Albania is a country that’s learned to live with its scars in plain sight. Scattered across the landscape like some twisted dystopian crop are a staggering amount of concrete bunkers, derelict relics of a madman’s obsession. They dot the hillsides, line the beaches and haunt the city parks.

One might ponder the wisdom of the former regime, as they built one bunker for every 11th Albanian, while the country had a severe lack of food and housing. Hundreds of thousands of bunkers went up during 1975-1983 but they were were never put to the test, as they were created for an attack that never came.

You don’t build that many bunkers unless you’re absolutely convinced the world is out to get you. Enver Hoxha, Albania’s long-time dictator and self-appointed bunker enthusiast, saw enemies everywhere: Yugoslavia, NATO, even his old pals in the Soviet Union. So while the rest of Europe rebuilt and moved on, Hoxha dug in, pouring the national budget into concrete paranoia.

Bunk’Art 1 in Tirana The road leading to Bunk’Art 1.

Today I’m in Tirana. I take a walk to have a closer look at these concrete ghosts of paranoia. Two of the largest bunkers have been converted into museums called Bunk’Art 1 and 2.

Bunk’Art 1 in Tirana Endless corridors in Bunk’Art 1.

Bunk’Art 1 was meant to be the HQ for Hoxha.
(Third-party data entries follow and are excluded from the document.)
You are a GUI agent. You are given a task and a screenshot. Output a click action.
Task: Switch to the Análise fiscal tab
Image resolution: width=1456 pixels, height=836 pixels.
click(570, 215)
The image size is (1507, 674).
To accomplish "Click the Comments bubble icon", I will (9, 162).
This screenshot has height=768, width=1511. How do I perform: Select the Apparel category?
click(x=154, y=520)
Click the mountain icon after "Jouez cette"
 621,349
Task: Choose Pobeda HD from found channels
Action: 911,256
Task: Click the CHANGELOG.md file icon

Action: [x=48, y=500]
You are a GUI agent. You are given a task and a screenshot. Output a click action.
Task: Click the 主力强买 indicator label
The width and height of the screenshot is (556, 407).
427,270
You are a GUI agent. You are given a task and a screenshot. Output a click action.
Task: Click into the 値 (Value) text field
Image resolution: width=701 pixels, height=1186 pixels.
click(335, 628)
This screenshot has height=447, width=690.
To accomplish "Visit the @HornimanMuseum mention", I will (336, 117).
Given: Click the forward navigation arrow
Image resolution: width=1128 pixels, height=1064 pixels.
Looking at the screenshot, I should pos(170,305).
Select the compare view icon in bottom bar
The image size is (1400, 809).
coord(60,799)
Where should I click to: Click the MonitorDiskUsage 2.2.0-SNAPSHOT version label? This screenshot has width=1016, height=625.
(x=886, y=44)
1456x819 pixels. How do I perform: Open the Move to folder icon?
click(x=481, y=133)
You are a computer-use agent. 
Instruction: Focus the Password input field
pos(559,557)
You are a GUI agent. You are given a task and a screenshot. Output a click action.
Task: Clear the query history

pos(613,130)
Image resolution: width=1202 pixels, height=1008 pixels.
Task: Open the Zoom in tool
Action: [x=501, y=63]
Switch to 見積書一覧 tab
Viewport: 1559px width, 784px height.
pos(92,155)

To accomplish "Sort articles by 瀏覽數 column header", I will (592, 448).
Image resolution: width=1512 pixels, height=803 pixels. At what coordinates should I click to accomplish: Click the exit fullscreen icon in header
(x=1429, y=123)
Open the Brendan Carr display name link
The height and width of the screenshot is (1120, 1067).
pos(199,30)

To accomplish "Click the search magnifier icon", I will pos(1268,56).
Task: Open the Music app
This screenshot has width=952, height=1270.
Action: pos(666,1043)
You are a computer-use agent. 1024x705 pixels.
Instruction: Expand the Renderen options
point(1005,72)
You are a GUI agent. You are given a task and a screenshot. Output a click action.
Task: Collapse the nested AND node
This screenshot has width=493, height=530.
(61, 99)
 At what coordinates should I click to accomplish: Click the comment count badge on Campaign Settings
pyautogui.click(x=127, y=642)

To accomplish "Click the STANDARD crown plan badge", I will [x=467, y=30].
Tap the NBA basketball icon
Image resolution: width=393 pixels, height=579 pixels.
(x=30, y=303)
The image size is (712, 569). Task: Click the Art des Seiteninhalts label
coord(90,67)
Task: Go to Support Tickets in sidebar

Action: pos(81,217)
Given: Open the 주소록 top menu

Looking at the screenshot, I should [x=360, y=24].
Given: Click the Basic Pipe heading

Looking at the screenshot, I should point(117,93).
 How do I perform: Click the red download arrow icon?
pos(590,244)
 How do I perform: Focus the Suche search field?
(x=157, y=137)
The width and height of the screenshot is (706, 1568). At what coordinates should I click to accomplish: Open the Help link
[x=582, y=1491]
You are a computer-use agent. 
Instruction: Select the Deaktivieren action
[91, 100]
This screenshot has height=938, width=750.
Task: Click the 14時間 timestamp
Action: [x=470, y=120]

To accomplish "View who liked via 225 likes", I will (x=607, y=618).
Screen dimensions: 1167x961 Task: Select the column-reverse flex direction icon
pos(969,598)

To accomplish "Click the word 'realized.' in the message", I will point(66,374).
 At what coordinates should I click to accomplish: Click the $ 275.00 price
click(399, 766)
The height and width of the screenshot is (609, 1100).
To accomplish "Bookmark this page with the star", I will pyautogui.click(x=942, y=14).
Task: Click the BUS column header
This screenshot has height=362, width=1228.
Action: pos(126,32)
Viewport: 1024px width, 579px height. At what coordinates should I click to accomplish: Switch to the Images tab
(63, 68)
Today the decommissioned command center is a large complex of bunker tunnels where it is easy to lose your direction in the long echoing corridors. 40 rooms are scattered across five floors, where the stale air still smells like secrets.

Bunk’Art 2 in Tirana The eye-catching entrance of Bunk’Art 2.

Bunk’Art 2 is much smaller and also easier to find since the entrance is located in the city center of Tirana.

Another interesting artifact from bygone days is the Pyramid, a grotesque structure from 1987 that was supposed to be a museum for Hoxta, but today it’s mostly derelict.

Pyramid of Tirana The Pyramid.

The structures are the physical manifestation of an entire nation’s trauma, one man’s madness cast in reinforced concrete. Albania is not trying to hide them. It’s learning to live with them, laugh at them, even make a buck off them. That’s resilience.